About this task — Only the lines from the one containing "This screenshot has width=800, height=383." through the end of the entries are wanted, retyped exactly and without pictures.

[Extracted records]
☆ ☆ ☆

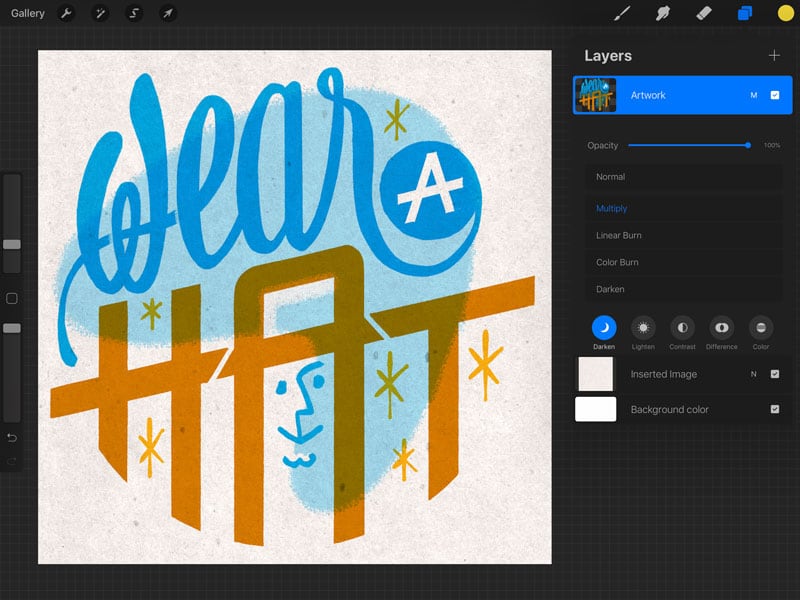Return to the Gallery
This screenshot has height=600, width=800.
(27, 13)
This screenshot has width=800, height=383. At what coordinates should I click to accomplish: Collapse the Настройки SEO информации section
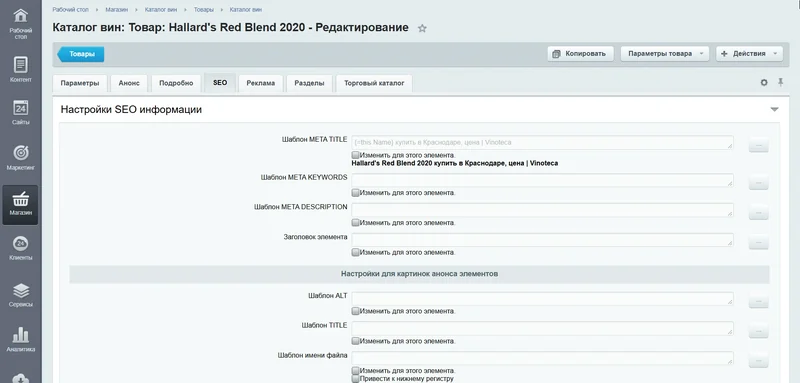(x=774, y=110)
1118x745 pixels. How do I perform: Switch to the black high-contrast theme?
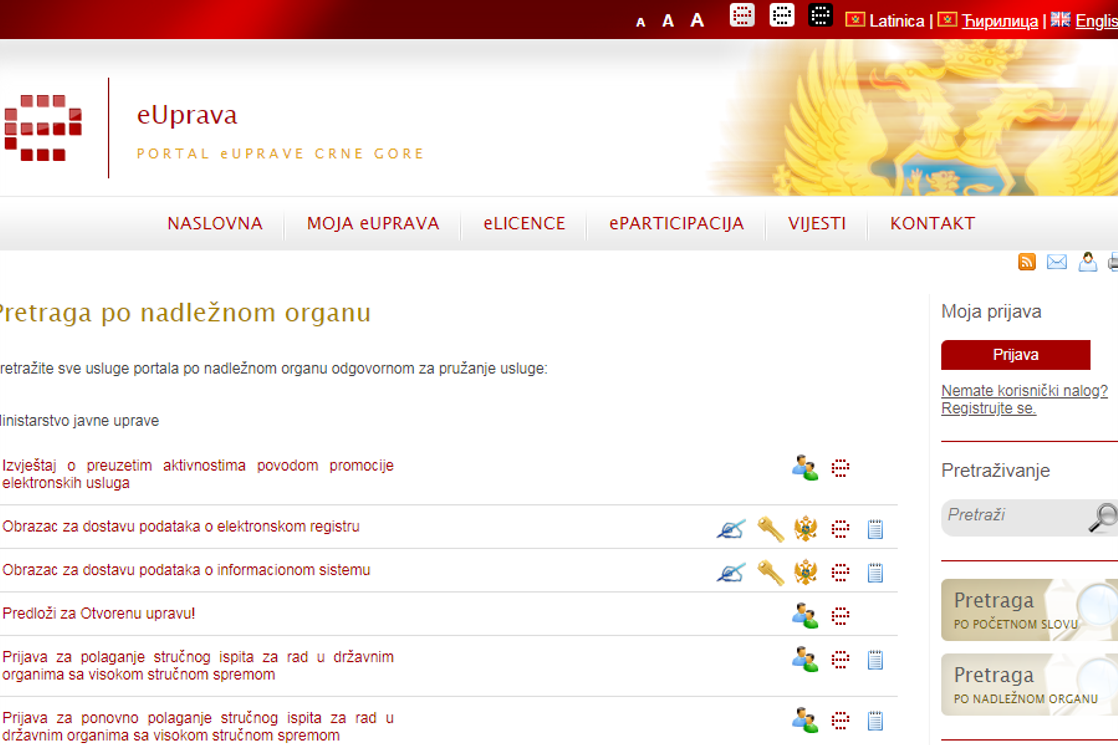820,16
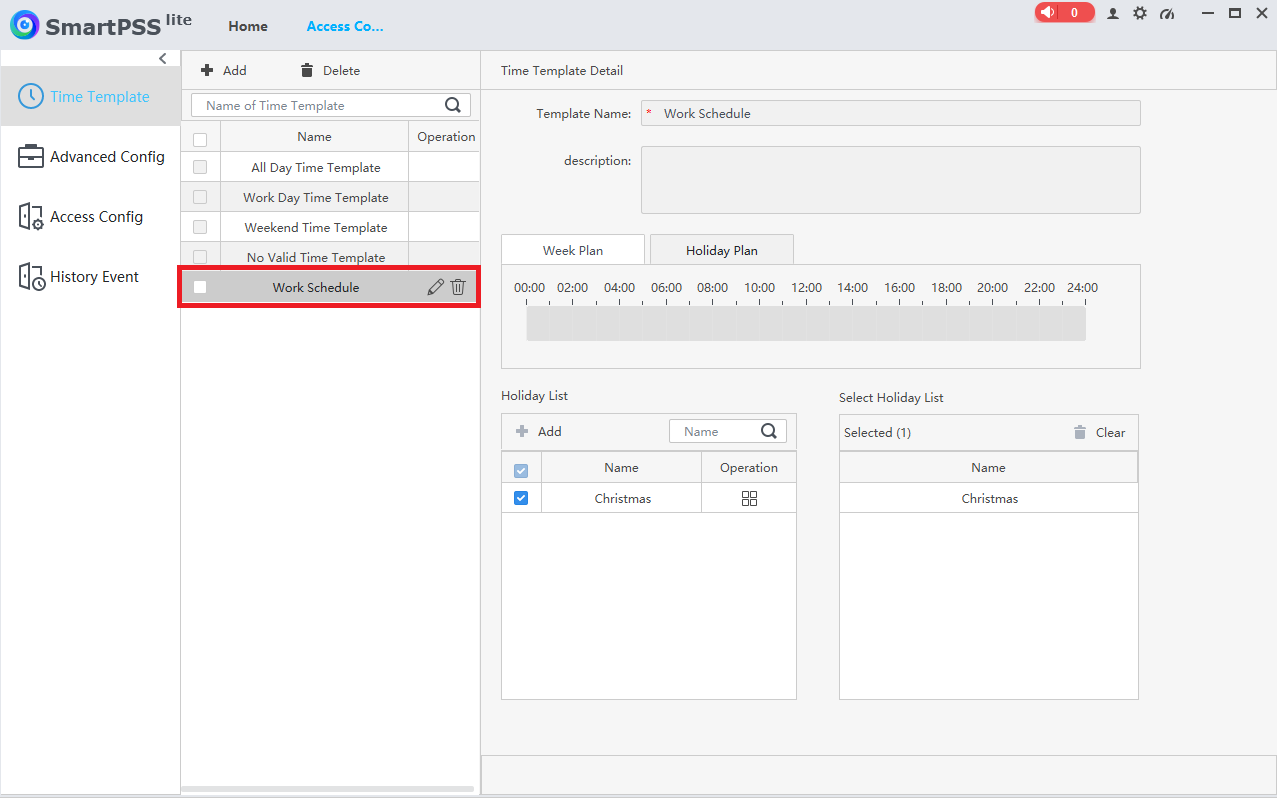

☆ ☆ ☆

Exercise answer —
This screenshot has width=800, height=383. At what coordinates should I click to accomplish: Collapse the Настройки SEO информации section
(x=774, y=110)
1118x745 pixels. How do I perform: Switch to the black high-contrast theme?
820,16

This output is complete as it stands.